The ante-bellum society had immense force. Working under the slavery which brought the suspicion or hostility of the world, and which practically beleaguered it within walls, it yet accomplished good things. For the first sixty-four years of the republic it furnished the president for fifty-two years. Its statesmen demanded the war of 1812, opened it with but five Northern senators supporting it, and its general, Jackson, won the decisive battle of New Orleans. It was a Southern statesman who added the Louisiana territory of more than 1,000,000 square miles to our domain. Under a Southern statesman Florida was acquired from Spain. Against the opposition of the free States, the Southern influence forced the war with Mexico, and annexed the superb empire of Texas, brought in New Mexico, and opened the gates of the republic to the Pacific. Scott and Taylor, the heroes of the Mexican war, were Southern men. In material, as in political affairs, the old South was masterful. The first important railroad operated in America traversed Carolina. The first steamer that crossed the ocean cleared from Savannah. The first college established for girls was opened in Georgia. No naturalist has surpassed Audubon; no geographer equalled Maury; and Sims and McDonald led the world of surgery in their respective lines. It was Crawford Long, of Georgia, who gave to the world the priceless blessing of anæsthesia. The wealth accumulated by the people was marvellous. And, though it is held that slavery enriched the poor at the general expense, Georgia and Carolina were the richest States, per capita, in the Union in 1860, saving Rhode Island. Some idea of the desolation of war may be had from the fact that, in spite of their late remarkable recuperation, they are now, excepting Idaho, the poorest States, per capita, in the Union. So rich was the South in 1860, that Mr. Lincoln spoke but common sentiment when he said: “If we let the South go, where shall we get our revenues?”

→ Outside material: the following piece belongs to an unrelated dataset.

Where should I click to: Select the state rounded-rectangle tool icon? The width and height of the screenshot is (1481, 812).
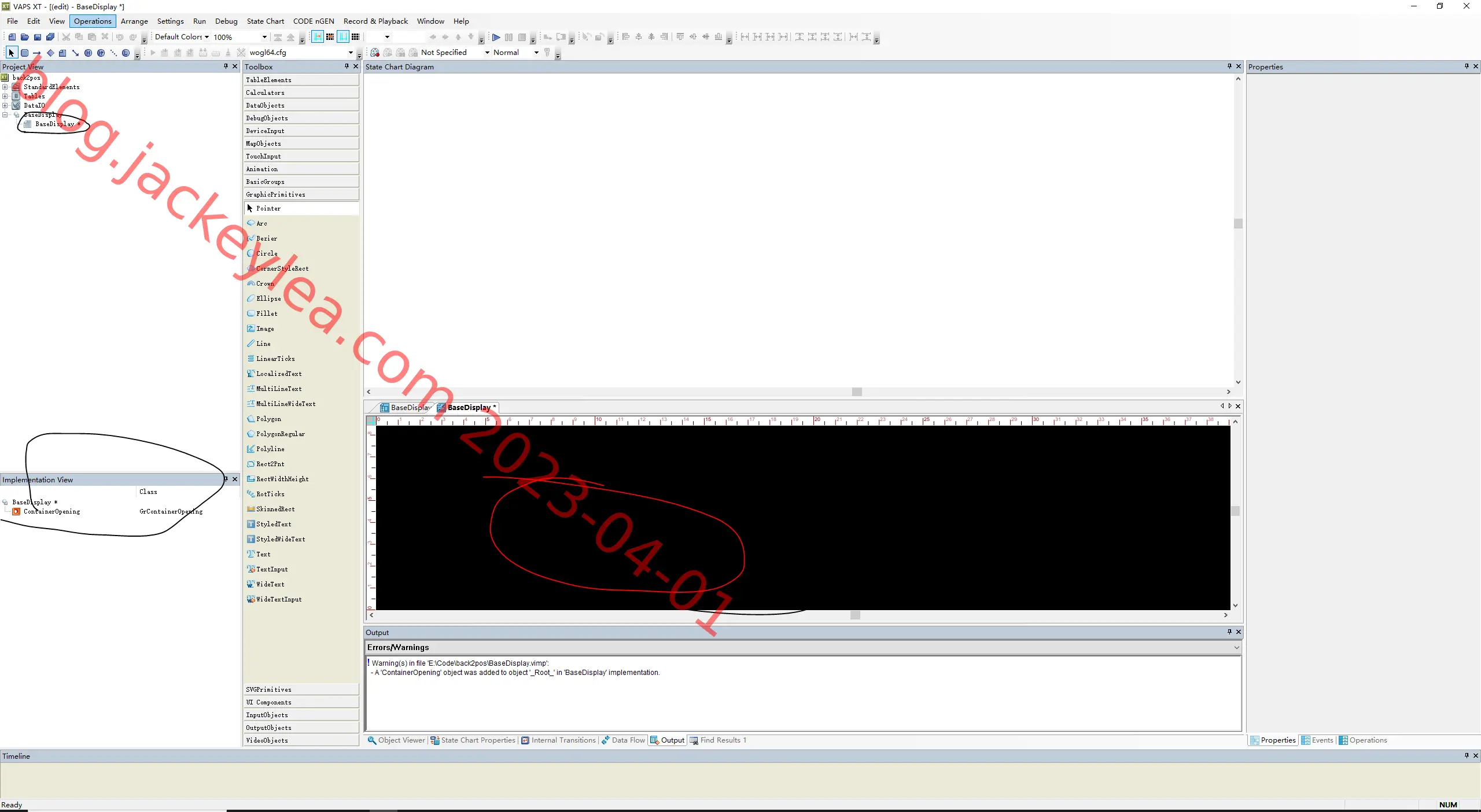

In its engaging grace—in the chivalry that tempered even Quixotism with dignity—in the piety that saved master and slave alike—in the charity that boasted not—in the honor held above estate—in the hospitality that neither condescended nor cringed—in frankness and heartiness and wholesome comradeship—in the reverence paid to womanhood and the inviolable respect in which woman’s name was held—the civilization of the old slave régime in the South has not been surpassed, and perhaps will not be equalled, among men.

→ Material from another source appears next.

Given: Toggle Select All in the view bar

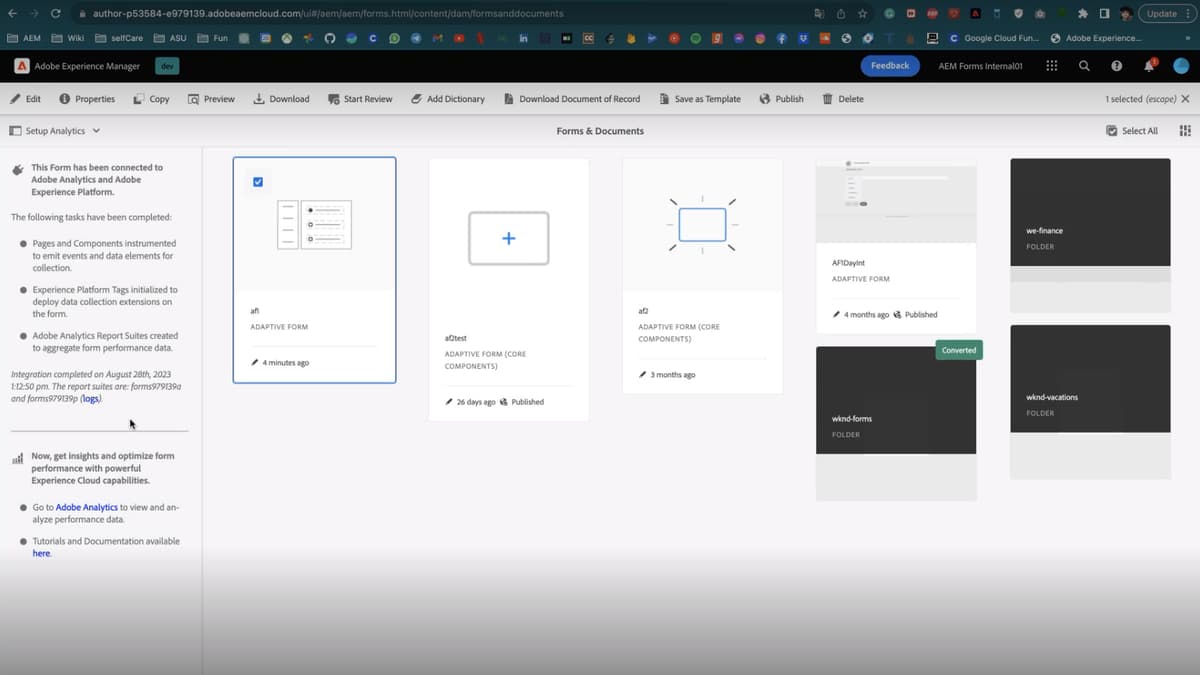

And as the fidelity of the slave during the war bespoke the kindness of the master before the war, so the unquestioning reverence with which the young men of the South accepted, in 1865, their heritage of poverty and defeat, proved the strength and excellence of the civilization from which that heritage had come. In cheerfulness they bestirred themselves amid the ashes and the wrecks, and, holding the inspiration of their past to be better than their rich acres and garnered wealth, went out to rebuild their fallen fortunes, with never a word of complaint, nor the thought of criticism!